The current resource pattern knowledge is mostly encompassed in these methods:
void ResourceManager::SetUrlPrefixPattern(const StringPiece& pattern);
GoogleString ResourceManager::GenerateUrl(const StringPiece& name) const;
const char* ResourceManager::SplitUrl(const char* url, int* shard) const;
plus the glue to parse the url prefix from command-line options and apache directives and send it through the class hierarchy.
We'd replace the url_prefix directives and command-line options with ones to add new domain equivalence classes.

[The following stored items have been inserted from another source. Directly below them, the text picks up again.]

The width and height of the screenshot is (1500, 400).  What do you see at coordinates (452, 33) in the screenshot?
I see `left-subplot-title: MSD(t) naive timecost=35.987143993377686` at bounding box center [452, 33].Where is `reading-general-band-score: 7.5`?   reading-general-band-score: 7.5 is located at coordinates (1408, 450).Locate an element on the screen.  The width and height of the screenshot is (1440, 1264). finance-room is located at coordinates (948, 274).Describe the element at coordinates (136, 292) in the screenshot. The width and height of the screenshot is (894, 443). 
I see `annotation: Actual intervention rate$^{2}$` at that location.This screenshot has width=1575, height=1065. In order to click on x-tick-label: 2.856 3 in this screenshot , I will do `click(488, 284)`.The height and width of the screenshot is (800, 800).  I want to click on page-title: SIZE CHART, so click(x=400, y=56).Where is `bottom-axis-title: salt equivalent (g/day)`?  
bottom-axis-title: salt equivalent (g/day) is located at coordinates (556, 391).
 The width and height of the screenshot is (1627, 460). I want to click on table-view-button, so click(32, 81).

Moving Javascript across domains or paths is hard, because it requires some solution to correct relative references in the .js code. Moving CSS is easier; it requires absolutifying URLs, but they are generally easy to find. However, CSS can contain embedded javascript, which makes means proxying it from an untrusted domain opens a potential security hole if moved onto a domain with auth cookies. Moving images is functionally straightforward, as they typically do not have references to other URLs. However, they may contain hidden JARs or other security bombs. Assuming, for the moment, that this attack can be thwarted in some way, say, by non-deterministic image transformations, it may be possible to proxy and optimize images from other domains. However, transforming the images might violate the terms of service of the image owner.
So for the moment, we will not pursue moving images, javascript, or css across domains, except via explicit InstawebDomain directive.
The naming scheme as of the launch was acceptable from a security and functional perspective. But it was not friendly to site owners or to us. Resource names looked quite mangled, and it was hard to read where they came from. We introduced a new naming syntax which persists to today (Oct 2013), manifesting in mod_pagespeed and ngx_pagespeed, and we have no current plans to change it. The syntax is:
ENCODED_NAME.pagespeed.FILTER_ID[OPTIONS].HASH.COMPUTE_EXTENSION
The optional "[OPTIONS]" section was introduced to support embedding image-optimization settings in URLs to facilitate models where multiple HTML domains can be configured with different image settings, but can map resources to a common image-serving domain.